→ What the exercise asks
Reproduce each of the rows below word for word, omitting the pictures from your answer.

** start **

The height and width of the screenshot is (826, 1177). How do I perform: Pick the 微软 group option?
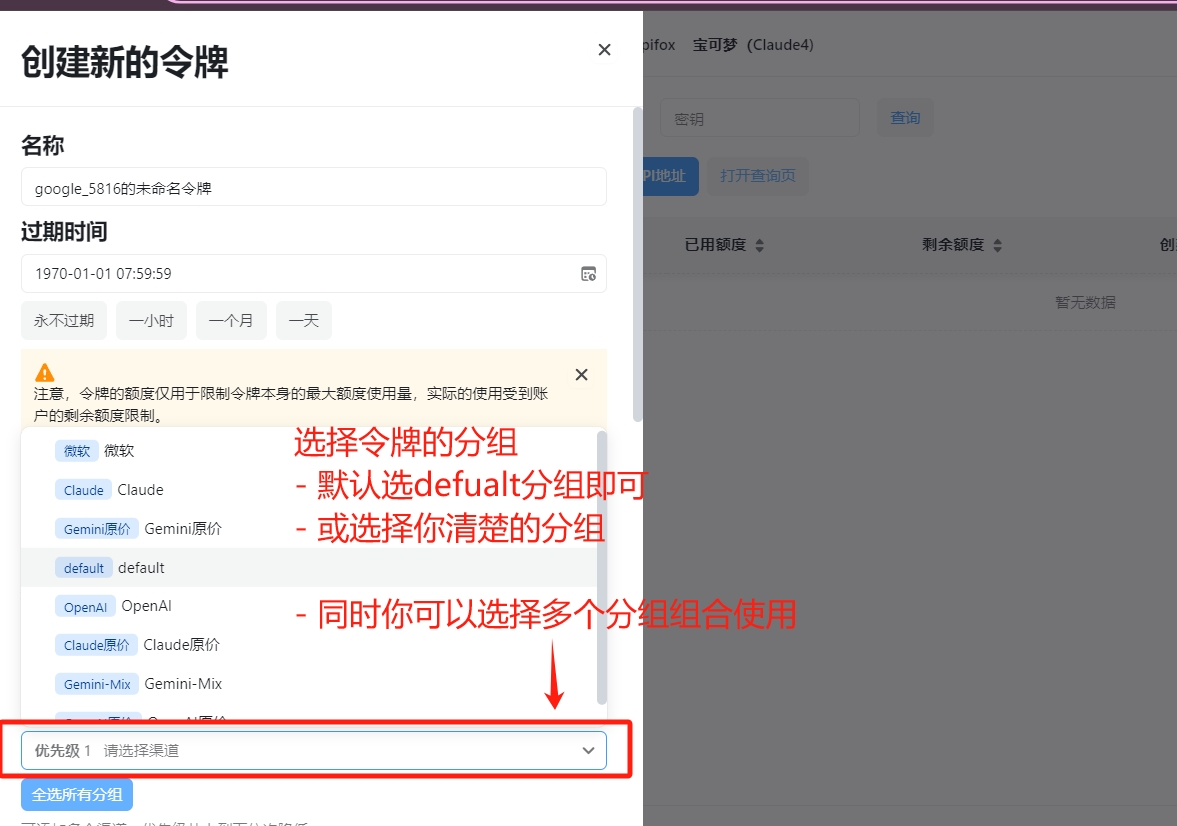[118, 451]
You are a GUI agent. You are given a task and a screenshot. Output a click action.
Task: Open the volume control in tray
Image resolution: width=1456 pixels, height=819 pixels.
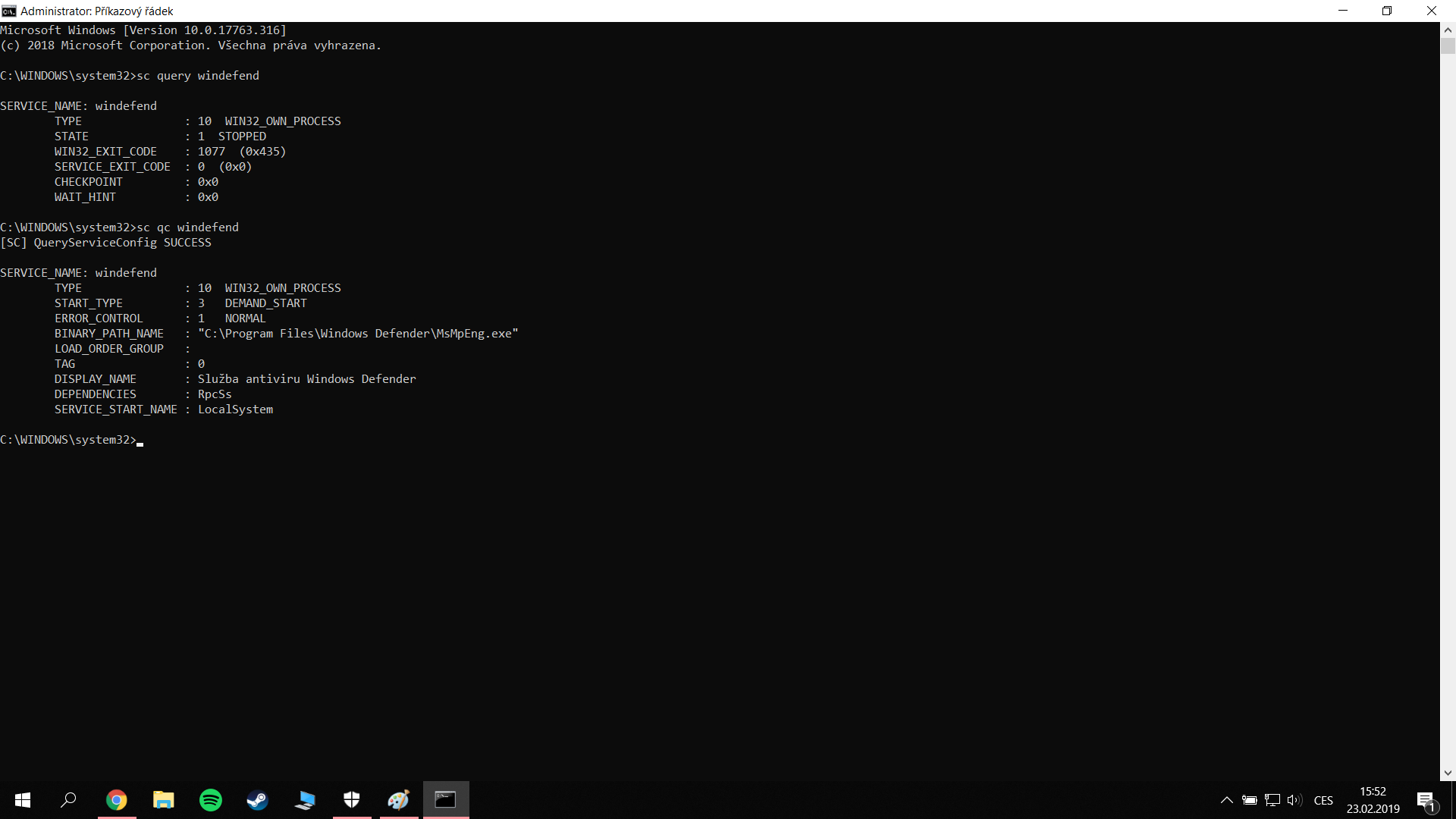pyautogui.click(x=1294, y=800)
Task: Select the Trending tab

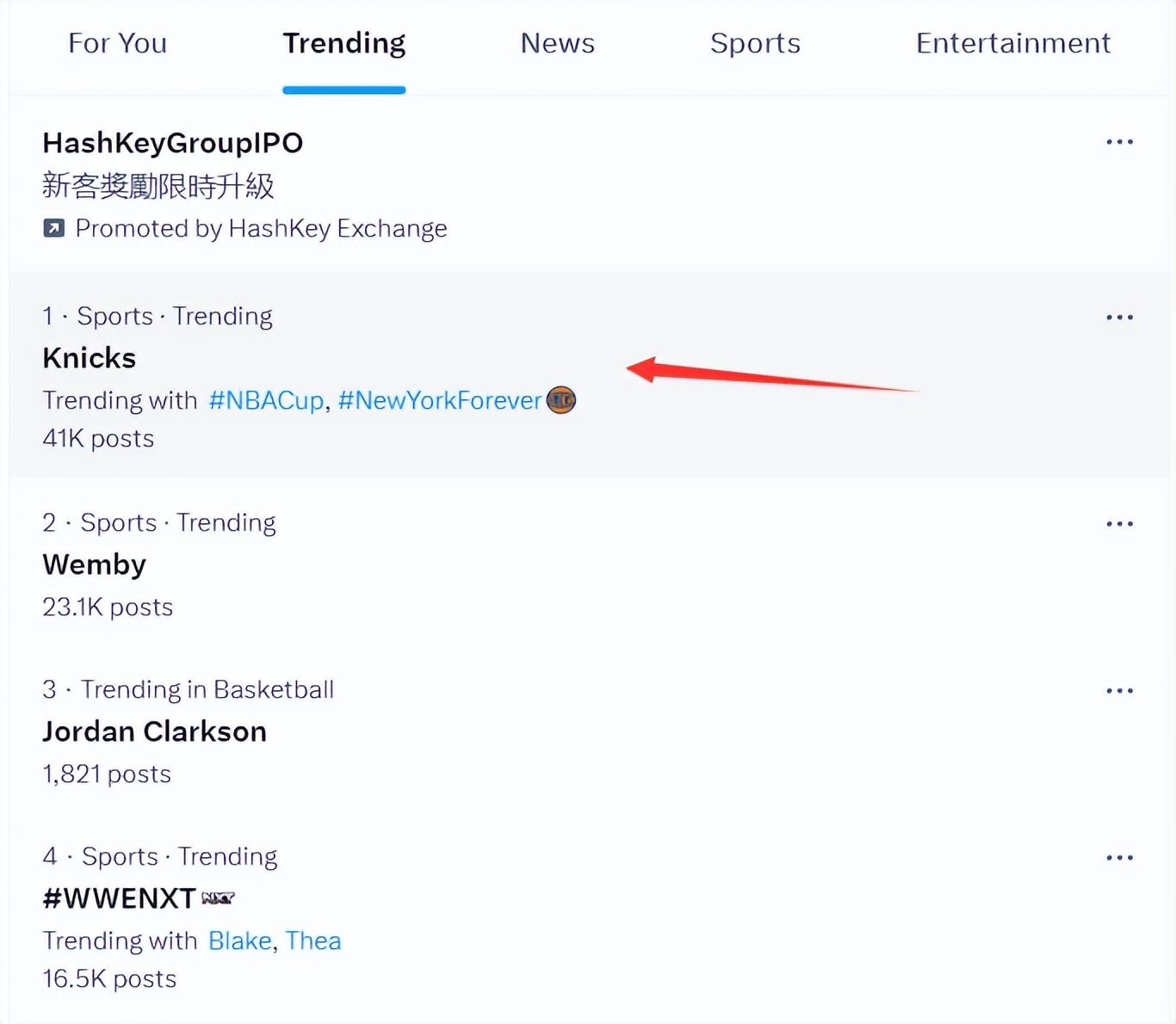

** end **

→ Answer to this task
The height and width of the screenshot is (826, 1177). How do I perform: Pick the 微软 group option?
[118, 451]
You are a GUI agent. You are given a task and a screenshot. Output a click action.
Task: Open the volume control in tray
Image resolution: width=1456 pixels, height=819 pixels.
pyautogui.click(x=1294, y=800)
Task: Select the Trending tab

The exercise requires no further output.